=== ENTRIES SUPPLIED ===
--- START ---
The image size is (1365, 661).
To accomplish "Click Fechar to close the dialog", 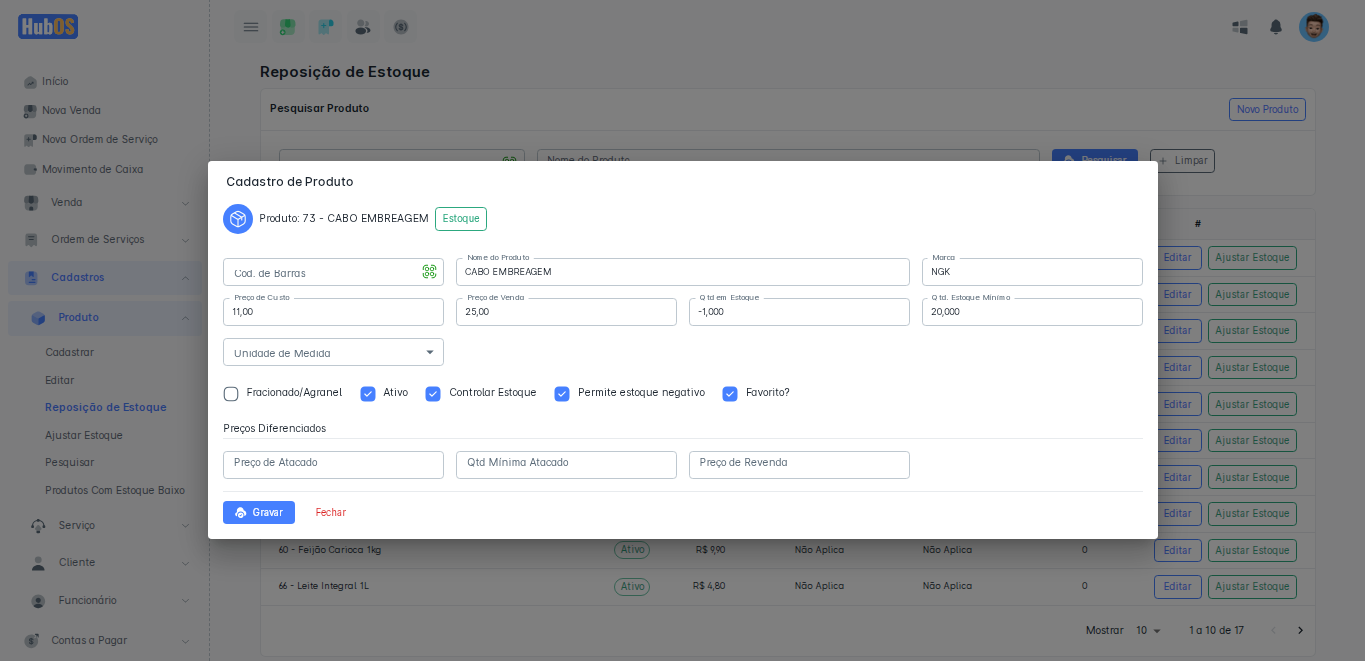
--- END ---
--- START ---
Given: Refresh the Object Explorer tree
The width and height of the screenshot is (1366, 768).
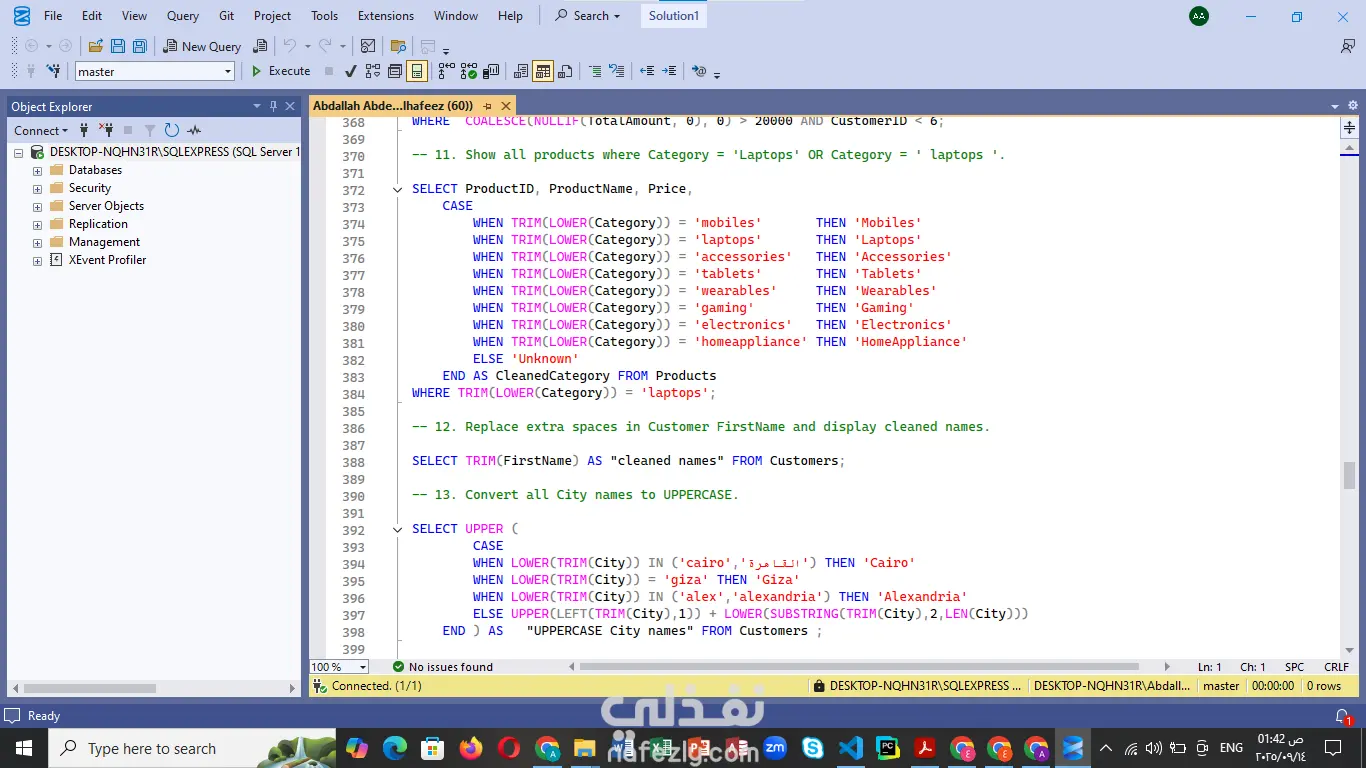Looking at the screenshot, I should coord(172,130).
--- END ---
Out of the records above, return only the lines from the one with "The image size is (1365, 661)." through the one with "Fechar to close", exactly, and none of the pictures.

=== EXERCISE RESULT ===
The image size is (1365, 661).
To accomplish "Click Fechar to close the dialog", 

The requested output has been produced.